Ces événements ne sont pas sans répercussion sur l'Église catholique : une éminente théologienne canadienne, Mary Malone, l'a quittée pour protester contre l'image exclusivement masculine de Dieu qui serait véhiculée par le catholicisme. D'autre part, la Conférence américaine des religieuses (80 000 membres) a organisé un jeûne pour demander que cesse « la grande contradiction [qui existe] entre les déclarations du pape sur la dignité de la femme et la place qui lui est réservée au niveau des fonctions décisionnelles dans l'Église ».

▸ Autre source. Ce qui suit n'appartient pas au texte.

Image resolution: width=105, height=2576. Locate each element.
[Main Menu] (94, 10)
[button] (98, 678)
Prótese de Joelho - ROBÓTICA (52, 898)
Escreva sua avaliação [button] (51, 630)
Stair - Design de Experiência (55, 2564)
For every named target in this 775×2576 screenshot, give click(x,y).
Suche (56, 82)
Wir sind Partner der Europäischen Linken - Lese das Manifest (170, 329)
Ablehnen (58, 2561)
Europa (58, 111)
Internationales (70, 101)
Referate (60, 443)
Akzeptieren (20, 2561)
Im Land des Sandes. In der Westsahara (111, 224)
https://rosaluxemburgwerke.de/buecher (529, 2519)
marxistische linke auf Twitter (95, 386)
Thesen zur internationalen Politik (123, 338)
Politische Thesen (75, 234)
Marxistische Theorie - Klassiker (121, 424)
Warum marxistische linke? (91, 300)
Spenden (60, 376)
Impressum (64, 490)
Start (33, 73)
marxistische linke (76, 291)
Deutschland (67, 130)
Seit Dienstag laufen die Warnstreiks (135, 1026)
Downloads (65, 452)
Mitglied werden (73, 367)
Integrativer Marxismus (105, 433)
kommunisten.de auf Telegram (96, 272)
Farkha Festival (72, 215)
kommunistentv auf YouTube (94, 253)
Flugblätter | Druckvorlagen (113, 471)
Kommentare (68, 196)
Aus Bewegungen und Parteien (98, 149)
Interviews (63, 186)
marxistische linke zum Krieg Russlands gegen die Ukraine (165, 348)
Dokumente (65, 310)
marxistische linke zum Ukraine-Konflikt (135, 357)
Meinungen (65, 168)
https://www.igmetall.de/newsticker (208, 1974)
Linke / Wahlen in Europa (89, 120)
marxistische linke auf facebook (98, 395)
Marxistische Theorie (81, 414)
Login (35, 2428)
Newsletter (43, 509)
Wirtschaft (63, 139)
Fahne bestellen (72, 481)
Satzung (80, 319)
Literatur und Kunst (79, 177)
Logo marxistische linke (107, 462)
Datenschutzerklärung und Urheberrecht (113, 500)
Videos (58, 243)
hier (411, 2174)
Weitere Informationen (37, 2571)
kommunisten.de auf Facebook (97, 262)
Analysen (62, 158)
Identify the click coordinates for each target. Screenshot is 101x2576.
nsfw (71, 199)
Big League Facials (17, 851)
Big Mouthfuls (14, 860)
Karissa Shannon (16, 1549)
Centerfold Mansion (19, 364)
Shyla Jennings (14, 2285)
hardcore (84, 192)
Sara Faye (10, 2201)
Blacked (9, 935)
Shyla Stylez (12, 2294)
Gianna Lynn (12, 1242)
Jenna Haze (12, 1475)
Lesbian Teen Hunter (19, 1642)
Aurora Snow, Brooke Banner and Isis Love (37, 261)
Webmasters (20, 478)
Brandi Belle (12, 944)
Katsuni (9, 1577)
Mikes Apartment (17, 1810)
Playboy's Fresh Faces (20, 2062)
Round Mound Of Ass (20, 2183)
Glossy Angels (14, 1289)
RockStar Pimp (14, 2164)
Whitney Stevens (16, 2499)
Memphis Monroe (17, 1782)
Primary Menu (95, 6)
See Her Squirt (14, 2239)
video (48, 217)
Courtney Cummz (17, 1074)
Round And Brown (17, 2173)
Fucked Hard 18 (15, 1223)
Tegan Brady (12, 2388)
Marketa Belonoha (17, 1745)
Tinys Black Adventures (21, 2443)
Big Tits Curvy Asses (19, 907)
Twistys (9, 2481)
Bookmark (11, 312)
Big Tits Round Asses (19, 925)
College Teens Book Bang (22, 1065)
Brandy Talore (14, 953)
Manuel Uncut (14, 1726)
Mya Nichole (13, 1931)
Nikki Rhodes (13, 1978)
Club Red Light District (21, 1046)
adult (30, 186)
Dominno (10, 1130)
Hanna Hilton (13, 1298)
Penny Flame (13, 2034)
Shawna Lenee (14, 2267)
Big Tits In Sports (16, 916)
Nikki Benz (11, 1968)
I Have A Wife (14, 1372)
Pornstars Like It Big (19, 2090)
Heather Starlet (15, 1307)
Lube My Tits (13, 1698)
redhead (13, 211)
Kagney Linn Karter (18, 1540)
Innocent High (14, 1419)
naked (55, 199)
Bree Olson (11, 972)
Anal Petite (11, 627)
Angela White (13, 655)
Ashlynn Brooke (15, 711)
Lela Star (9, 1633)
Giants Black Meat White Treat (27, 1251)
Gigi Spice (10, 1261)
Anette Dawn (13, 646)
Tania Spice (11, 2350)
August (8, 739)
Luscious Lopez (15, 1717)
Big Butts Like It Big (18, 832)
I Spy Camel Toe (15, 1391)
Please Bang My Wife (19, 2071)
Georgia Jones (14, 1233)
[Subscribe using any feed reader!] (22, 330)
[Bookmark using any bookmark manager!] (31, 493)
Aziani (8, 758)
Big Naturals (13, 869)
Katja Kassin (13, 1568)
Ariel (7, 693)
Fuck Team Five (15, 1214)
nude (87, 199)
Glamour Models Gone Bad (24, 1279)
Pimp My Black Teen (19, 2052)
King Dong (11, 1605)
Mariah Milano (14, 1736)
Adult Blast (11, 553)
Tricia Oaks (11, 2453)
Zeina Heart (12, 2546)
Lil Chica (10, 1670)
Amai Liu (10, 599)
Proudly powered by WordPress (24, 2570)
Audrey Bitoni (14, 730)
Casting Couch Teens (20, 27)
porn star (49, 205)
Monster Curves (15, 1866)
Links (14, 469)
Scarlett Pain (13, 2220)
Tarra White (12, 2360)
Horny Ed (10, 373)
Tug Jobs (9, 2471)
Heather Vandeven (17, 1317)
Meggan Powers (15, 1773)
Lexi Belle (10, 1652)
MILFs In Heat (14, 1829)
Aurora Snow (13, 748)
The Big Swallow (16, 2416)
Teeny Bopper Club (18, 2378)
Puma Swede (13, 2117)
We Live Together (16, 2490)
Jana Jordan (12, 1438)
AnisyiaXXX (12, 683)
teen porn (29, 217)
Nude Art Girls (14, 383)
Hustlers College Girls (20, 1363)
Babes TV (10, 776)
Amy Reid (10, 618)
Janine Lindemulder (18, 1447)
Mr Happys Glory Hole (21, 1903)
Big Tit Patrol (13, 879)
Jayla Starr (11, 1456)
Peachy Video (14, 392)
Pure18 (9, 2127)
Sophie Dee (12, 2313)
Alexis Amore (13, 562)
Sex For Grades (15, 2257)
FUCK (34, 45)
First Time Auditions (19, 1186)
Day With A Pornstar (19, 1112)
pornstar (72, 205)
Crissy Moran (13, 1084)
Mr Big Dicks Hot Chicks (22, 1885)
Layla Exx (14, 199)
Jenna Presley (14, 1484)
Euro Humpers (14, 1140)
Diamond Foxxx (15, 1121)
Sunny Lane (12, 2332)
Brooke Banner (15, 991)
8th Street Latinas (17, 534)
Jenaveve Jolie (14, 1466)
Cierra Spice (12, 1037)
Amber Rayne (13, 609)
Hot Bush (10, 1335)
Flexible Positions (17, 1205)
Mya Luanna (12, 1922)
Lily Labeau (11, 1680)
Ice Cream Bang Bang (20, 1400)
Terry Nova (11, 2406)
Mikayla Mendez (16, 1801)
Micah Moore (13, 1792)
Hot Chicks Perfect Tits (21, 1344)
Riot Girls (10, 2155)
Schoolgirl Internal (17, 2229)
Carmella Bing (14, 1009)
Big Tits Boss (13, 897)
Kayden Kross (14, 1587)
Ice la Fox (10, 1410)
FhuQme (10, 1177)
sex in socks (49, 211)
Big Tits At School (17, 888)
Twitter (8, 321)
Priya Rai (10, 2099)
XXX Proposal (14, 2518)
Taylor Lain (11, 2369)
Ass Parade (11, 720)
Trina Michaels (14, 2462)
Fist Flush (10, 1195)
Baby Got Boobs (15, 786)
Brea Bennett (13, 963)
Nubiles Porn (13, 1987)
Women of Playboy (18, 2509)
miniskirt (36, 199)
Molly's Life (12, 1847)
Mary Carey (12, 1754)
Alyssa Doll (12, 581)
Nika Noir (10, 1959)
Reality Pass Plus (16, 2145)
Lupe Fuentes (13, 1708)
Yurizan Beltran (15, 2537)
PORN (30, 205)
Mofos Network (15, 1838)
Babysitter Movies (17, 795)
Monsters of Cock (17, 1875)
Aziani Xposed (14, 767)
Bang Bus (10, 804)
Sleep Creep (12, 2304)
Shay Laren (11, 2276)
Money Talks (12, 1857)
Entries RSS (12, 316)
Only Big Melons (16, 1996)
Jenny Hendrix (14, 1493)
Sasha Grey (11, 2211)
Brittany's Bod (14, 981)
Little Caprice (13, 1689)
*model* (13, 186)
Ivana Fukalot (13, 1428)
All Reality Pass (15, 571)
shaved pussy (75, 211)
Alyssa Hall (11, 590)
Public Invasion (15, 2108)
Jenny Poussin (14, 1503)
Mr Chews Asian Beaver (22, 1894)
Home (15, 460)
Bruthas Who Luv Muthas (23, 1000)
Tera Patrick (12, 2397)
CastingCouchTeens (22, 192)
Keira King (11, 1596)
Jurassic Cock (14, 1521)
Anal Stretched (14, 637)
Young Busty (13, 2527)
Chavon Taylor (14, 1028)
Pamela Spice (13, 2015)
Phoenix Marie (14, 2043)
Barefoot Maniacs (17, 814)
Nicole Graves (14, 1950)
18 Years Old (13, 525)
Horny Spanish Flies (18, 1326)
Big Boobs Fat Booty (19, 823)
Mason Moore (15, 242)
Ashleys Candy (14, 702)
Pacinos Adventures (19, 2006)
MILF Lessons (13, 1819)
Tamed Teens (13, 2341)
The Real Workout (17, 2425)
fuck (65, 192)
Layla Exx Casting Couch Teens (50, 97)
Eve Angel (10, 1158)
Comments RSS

Le conflit politico-religieux en Israël-Palestine

Alors que 1995 semblait s'être terminé dans l'espoir maintenu d'une progressive réconciliation en Israël-Palestine, 1996 a marqué un très net raidissement : attentats islamiques en Israël, massacre de Cana au Sud-Liban, victoire, sur le fil, de Benyamin Netanyahou soutenu par les partisans du « Grand Israël biblique », suivi – en septembre – par l'ouverture du « tunnel de la discorde » qui passe sous le mur de soutènement de l'esplanade des Mosquées et débouche sur la « via dolorosa » qu'aurait empruntée Jésus. Ressentie par nombre de Palestiniens comme une atteinte à leurs sentiments religieux et un signe supplémentaire de la volonté des Israéliens d'annexer la Ville sainte, cette décision a provoqué une révolte sanglante. Face à la perspective d'une paix qui les insérerait dans un Moyen-Orient à majorité arabo-musulmane, une partie des Israéliens – religieux et laïques – semblent pris par un réflexe de repli identitaire.

La lutte entre deux islams

En Afghanistan, la conquête de Kaboul par les talibans (ou « étudiants en religion ») a amené l'instauration d'un ordre dit « islamique » très pesant : fermeture des écoles de filles, interdiction faite aux femmes d'exercer leur métier, port obligatoire de la barbe pour les hommes, instauration de « châtiments islamiques », etc. Mais de telles pratiques ont renforcé la coalition des adversaires des talibans, au sein de laquelle combattent aussi de nombreux musulmans. Celle-ci a repris l'offensive. La guerre civile, qui a succédé à la lutte contre le communisme militairement imposé par l'URSS, continue de plus belle.